Cleaning out the tide tubes that provide tidal circulation to the lagoon was among 42 projects that were part of the first phase of the funds.

It wasn’t your typical Monday morning email. One of my paddling friends, Elaine Baden, who trains in Aquatic Park for her expeditions to Alaska, had written that there was a river otter in Aquatic Park. The rowers and former parks and waterfront commissioner Toni Mester had been steadfast advocates for restoring Aquatic Park so it was safe for humans and wildlife. They had hung in there through closures from contamination, and flooding from the broken flashboard in the Strawberry Creek culvert.
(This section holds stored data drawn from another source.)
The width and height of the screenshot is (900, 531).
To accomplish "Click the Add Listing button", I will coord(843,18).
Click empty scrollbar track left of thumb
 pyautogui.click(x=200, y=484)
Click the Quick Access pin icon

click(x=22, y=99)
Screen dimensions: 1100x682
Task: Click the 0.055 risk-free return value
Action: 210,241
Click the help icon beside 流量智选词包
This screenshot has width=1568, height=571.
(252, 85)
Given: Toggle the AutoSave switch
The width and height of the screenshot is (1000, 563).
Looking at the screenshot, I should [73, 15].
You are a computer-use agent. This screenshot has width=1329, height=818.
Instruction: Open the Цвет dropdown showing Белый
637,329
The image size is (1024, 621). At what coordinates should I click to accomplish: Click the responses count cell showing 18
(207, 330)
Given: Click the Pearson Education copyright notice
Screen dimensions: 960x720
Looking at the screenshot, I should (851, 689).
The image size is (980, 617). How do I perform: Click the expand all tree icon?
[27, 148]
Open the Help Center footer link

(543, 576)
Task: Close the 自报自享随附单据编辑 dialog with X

Cleaning out the tide tubes that provide tidal circulation to the Aquatic Park lagoon was one of 42 projects that were constructed in the first phase of the funds generated by the 2016 ballot measure, T1. Invasive tubeworms from Australia had nearly filled all five culverts with their cemented tubes, nearly stopping all tidal circulation.  A giant roto rooter cleaned them out, and the improvement in Aquatic Park is dramatic.  Bat rays have returned, improved circulation has kept the lagoon largely free of nuisance weeds, and my rowing friends report an increase in birds, especially brown pelicans.  More work is planned to make the lagoon more resilient to sea-level rise, and the new intersection planned by Caltrans and Alameda County Transportation Authority for Ashby will remove the on-ramp from Potter Street, removing cars from that part of the park. Efforts are afoot to plant trees on the west side of the park and improve walking paths.  

You can see a full list of the Phase 1 projects, most of which are completed, on the city website.  My favorites include the upgrades at Live Oak Community Center, the rehabilitation of the Rose Garden, new play structures in a number of parks including spectacular new structures in James Kenney, Strawberry, and San Pablo parks.  All of this occurred while the city was also beginning the reconstruction of Tuolumne Camp, funded nearly entirely by insurance and FEMA funds.  Berkeleyside has covered the imminent start of construction on a new design for University Avenue into the marina that will design around the old pilings and prevent the deterioration that has occurred from prior efforts.  

Phase 1 spent about 40% of the $100 million bond, and the rest of the funds will start to be spent over the next two years. Highlights include a number of new restrooms to provide relief for the homeless and commuters, more work on the tide tubes, and funding for the youth services center at Martin Luther King, the South Berkeley Senior Center, the African American Holistic Resource Center, and a contribution of $6.75 million for street repair to augment other funds.